Written by 07:00 POLITIKA

Göçmenler seçimlerde hangi partilere oy verdi?

Alman Entegrasyon ve Göç Araştırmaları Merkezi (DeZIM) tarafından seçimler sonrasında yapılan araştırmaya göre, göçmenler arasında da seçimlere katılım bu sefer yüksek oldu. Göçmenlerin siyasi tercihleri ileri sürüldüğü gibi homojen olmadı. AB, Rusya ve Asya/Ortadoğu/Türkiye’den gelenlerin parti tercihleri birbirinden farklı.

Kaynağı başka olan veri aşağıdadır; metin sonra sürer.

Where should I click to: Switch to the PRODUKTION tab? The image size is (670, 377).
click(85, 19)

23 Şubat erken genel seçimlerinden önce en çok göçmenler ve mülteciler üzerinde tartışmalar yürütüldü. Önyargıları körüklemek, bölünmeyi derinleştirmek için birbiriyle adeta yarışan partiler göçmenlerin önemli bir seçmen potansiyeli olduğu gerçeğini ise görmezlikten geldi. Bugüne kadar yapılan pek çok analizde genel olarak sandık başına giden seçmenlerin yüzde 82,5’nin hangi partilere oy verdiği, hangi konuları önemsediği üzerinden değerlendirmeler yapıldı. Resmi rakamlara göre sandık başına çağrılan yaklaşık 60 milyon seçmenin yüzde 13’ünü göçmen kökenli Alman vatandaşları oluşturuyordu.

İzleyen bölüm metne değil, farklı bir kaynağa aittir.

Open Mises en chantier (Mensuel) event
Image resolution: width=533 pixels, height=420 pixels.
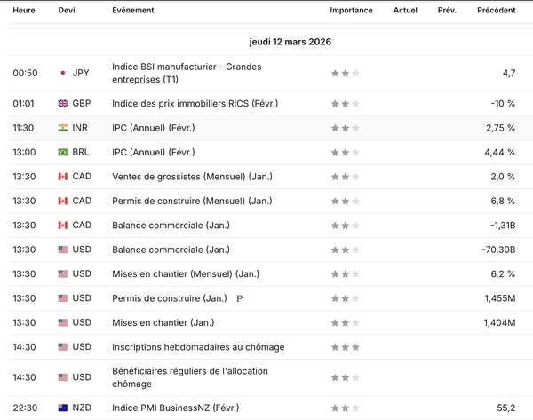click(x=186, y=273)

Alman Entegrasyon ve Göç Araştırmaları Merkezi (DeZIM) tarafından seçimler sonrasında yapılan araştırmaya göre, göçmenler arasında da seçimlere katılım bu sefer yüksek oldu. 20-26 Şubat 2025 tarihleri arasında DeZIM.panel verilerinden yararlanılarak hazırlanan analizde 600’ü göçmenlik geçmişi olan, 1.756’sı göçmenlik geçmişi olmayan toplam 2.375 katılımcı ile yapılan araştırmada göçmenlerin seçim eğilimleri mercek altına alındı. Analizde Almanya’daki göçmenlerin Asya/Ortadoğu/Türkiye, Avrupa ve Sovyetler Birliği’nden gelenler olarak üç gruba ayrıldı ve bu üç grubun siyasi tercihlerinin birbirinden çok farklı olduğuna dikkat çekildi.

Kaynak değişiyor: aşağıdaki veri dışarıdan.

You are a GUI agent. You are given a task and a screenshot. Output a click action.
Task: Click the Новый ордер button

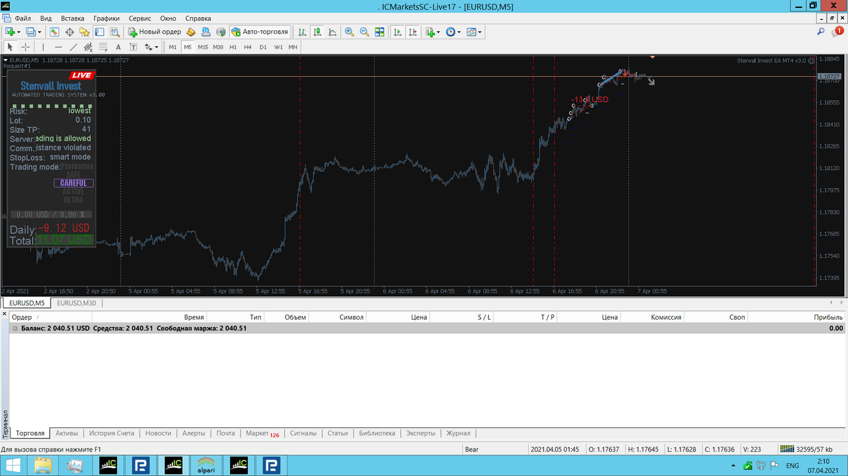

Genel olarak göçmen gruplar arasında seçimlere ilgi bu kez yüksek oldu. Göçmen olmayanlar arasında ilgi yüzde 90,2 olarak ölçülürken Asya/Ortadoğu/Türkiye’den gelenler arasında yüzde 82, AB’den gelenler arasında yüzde 87,3, SSCB’den gelenler arasında yüzde 86 olarak ölçüldü.

ÜÇ FARKLI GRUP, ÜÇ FARKLI SİYASİ TERCİH

Partilere göre oy kullanımda ise farklılıklar sözkonusu. Seçimlerde CDU/CSU birinci, AfD ikinci, SPD üçüncü, Yeşiller dördüncü, Sol Parti ise beşinci olmuştu. Sahra Wagenknecht İttifakı (BSW) ve FDP ise barajı geçememişti.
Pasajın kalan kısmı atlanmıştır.